# Predicting Wine Quality Using Linear Regression

## Summary

## Introduction
[Wine is entrenched in many cultures and remains a strong industry worldwide.](https://www.toptal.com/finance/market-sizing/wine-industry) [Technological innovations have supported the growth of the wine industry, especially in the realm of certification and quality assessment.](http://dx.doi.org/10.1016/j.dss.2009.05.016) [One prominent innovation is the use of laboratory testing to relate physicochemical properties of wine to human sensory perceptions.](https://ieeexplore.ieee.org/document/10287348) Examples of physicochemical indicators include pH and and residual sugar. [Using data to model complex wine perceptions is a daunting task, but it can benefit wine production by flagging the most important properties to consider and informing price setting.](http://dx.doi.org/10.1016/j.dss.2009.05.016)
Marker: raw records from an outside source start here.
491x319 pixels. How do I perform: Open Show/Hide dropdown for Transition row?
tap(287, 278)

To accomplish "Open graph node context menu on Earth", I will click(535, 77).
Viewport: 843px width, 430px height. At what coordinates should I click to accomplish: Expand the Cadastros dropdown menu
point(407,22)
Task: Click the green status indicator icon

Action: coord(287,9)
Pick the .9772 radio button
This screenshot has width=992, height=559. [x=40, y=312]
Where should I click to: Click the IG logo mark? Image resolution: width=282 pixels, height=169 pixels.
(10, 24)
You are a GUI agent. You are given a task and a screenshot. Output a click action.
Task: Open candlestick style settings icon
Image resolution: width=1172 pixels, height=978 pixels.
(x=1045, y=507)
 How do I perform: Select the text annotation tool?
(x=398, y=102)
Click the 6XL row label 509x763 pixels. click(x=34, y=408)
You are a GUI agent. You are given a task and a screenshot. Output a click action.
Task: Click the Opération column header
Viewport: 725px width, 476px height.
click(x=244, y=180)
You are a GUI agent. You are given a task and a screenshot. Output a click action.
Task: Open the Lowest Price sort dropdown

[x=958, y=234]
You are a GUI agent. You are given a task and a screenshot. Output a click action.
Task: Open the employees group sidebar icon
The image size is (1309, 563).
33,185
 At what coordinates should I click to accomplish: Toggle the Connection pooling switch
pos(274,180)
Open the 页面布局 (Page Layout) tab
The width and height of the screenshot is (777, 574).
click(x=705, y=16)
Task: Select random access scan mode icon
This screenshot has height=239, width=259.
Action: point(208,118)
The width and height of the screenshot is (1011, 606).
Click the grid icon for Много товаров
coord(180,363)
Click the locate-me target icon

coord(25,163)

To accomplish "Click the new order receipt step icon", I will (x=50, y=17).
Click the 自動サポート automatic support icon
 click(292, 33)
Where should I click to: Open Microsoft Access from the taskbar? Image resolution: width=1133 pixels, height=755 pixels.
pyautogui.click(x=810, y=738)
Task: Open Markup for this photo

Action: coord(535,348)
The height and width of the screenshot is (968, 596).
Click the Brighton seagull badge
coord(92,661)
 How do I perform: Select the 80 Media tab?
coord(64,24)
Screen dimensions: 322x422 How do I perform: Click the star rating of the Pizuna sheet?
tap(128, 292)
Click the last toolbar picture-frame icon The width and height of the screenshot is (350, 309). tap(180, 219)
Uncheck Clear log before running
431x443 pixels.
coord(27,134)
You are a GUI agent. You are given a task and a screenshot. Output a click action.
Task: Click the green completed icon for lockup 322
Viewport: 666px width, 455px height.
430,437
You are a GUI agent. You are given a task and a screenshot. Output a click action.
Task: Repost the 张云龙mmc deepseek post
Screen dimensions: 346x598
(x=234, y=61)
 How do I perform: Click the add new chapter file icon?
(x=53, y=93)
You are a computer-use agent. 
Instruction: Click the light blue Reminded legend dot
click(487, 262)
Thus, our key question is: **Can we use multiple linear regression and various physicochemical indicators to predict the quality of red wine?**

To answer whether a full regression model is viable, we use a [dataset on red wine quality from the UCI Machine Learning Repository](https://doi.org/10.24432/C56S3T). The dataset comprises of 12 variables (11 physicochemical indicators and 1 quality indicator) and contains 1599 instances of red vinho verde, a popular wine from Portugal. Each instance of wine was assessed by at least three [sensory assessors](https://www.sensorysociety.org/knowledge/sspwiki/Pages/assessor.aspx) and scored on a ten point scale that ranges from "very bad" to "excellent"; the wine quality for each instance is determined by the median of these scores. The data was collected by the CVRVV, an inter-professional organisation dedicated to the promotion of vinho verde, from  May 2004 to February 2007. 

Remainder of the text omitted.